J’avais fort à faire pour jouer le personnage de Germain. La difficulté ne m’effraya pas : mes cheveux, coupés à la manière du bagne, furent teints en noir ainsi que ma barbe, après que je l’eus laissée croître pendant huit jours ; afin de me brunir le visage, je le lavai avec une décoction de brou de noix ; et pour compléter l’imitation, je simulai la roupie en me garnissant le dessous du nez d’une espèce de couche de café rendue adhérente au moyen de la gomme arabique ; cet agrément n’était pas superflu, car il contribuait à me donner l’accent nasillard de Germain. Mes pieds furent également arrangés avec beaucoup d’art : je me fis venir des ampoules, en me frottant d’une espèce de composition dont on m’avait communiqué la recette à Brest. Je dessinai les stigmates des fers ; et quand toute cette toilette fut terminée, je pris l’accoutrement qui convient à la position. Je n’avais rien négligé pour donner de la vraisemblance à la métamorphose, ni les souliers, ni la chemise marquée des terribles lettres GAL : le costume était parfait, il n’y manquait que quelques centaines de ces insectes qui peuplent les solitudes de la pauvreté et qui furent je crois, avec les sauterelles et les crapauds, une des sept plaies de la vieille Égypte ; je m’en procurai à prix d’argent ; et dès qu’ils se furent acclimatés, ce qui fut l’affaire d’une minute, je me dirigeai vers la demeure de la mère Noël, qui restait rue Tiquetonne.

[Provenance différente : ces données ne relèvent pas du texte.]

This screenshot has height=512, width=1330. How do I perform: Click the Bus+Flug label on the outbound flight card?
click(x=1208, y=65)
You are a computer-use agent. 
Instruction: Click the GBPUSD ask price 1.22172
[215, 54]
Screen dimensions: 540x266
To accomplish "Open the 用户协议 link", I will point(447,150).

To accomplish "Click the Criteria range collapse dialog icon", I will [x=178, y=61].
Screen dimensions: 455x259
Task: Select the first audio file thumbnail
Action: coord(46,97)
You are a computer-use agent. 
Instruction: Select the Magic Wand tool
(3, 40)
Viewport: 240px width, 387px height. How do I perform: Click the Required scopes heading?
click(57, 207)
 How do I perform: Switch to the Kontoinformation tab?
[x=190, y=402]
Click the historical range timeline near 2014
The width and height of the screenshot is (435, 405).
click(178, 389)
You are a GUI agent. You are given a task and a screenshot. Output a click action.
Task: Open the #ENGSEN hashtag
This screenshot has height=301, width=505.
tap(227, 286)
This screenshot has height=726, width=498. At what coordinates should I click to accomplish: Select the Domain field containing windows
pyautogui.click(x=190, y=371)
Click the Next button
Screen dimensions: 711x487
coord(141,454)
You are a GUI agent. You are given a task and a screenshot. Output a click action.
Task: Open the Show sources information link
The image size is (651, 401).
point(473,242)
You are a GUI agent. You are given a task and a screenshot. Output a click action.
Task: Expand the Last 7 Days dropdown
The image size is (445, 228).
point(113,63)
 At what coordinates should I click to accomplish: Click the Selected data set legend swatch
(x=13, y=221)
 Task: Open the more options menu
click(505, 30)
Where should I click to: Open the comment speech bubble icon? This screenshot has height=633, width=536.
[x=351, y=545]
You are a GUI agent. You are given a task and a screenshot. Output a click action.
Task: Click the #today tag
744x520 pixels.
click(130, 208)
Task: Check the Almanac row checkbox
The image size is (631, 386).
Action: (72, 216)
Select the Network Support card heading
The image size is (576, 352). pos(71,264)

J’arrive, je frappe ; elle ouvre, un coup d’œil la met au fait ; elle me fait entrer, je vois que je suis seul avec elle, je vais lui dire qui je suis. – Ah ! mon pauvre garçon, s’écria-t-elle, on n’a pas besoin de demander d’où vous venez ; je suis sûre que vous avez faim ? – Ah ! oui, bien faim, lui répondis-je, il y a vingt-quatre heures que je n’ai rien pris. Aussitôt, sans attendre d’explication, elle sort et revient avec une assiette de charcuterie et une bouteille de vin qu’elle dépose devant moi. Je ne mange pas, je dévore, je m’étouffais pour aller plus vite ; tout avait disparu, qu’entre une bouchée et l’autre je n’avais pas placé un mot. La mère Noël était enchantée de mon appétit ; quand la table fut rase, elle m’apporta la goutte. – Ah ! maman, lui dis-je, en me jetant à son cou pour l’embrasser, vous me rendez la vie, Noël m’avait bien dit que vous étiez bonne. Et je partis de là pour lui raconter que j’avais quitté son fils depuis dix-huit jours, et pour lui donner des nouvelles de tous les condamnés auxquels elle s’intéressait. Les détails dans lesquels j’entrai étaient si vrais et si connus, qu’il ne pouvait lui venir à l’idée que je fusse un imposteur.

— Vous n’êtes pas sans avoir entendu parler de moi, continuai-je, j’ai essuyé beaucoup de traverses, on me nomme Germain, dit Capitaine, vous devez me connaître de nom.

— Oui, oui, mon ami, me dit-elle, je ne connais que vous, ô mon Dieu, mon fils et ses amis m’ont assez parlé de vos malheurs ; soyez le bienvenu, mon cher Capitaine. Mais grand Dieu ! comme vous êtes fait ; vous ne pouvez pas rester dans l’état où je vous vois. Il paraît même que vous êtes incommodé par un vilain bétail qui vous tourmente : je vais vous faire changer de linge et faire en sorte de vous vêtir plus convenablement.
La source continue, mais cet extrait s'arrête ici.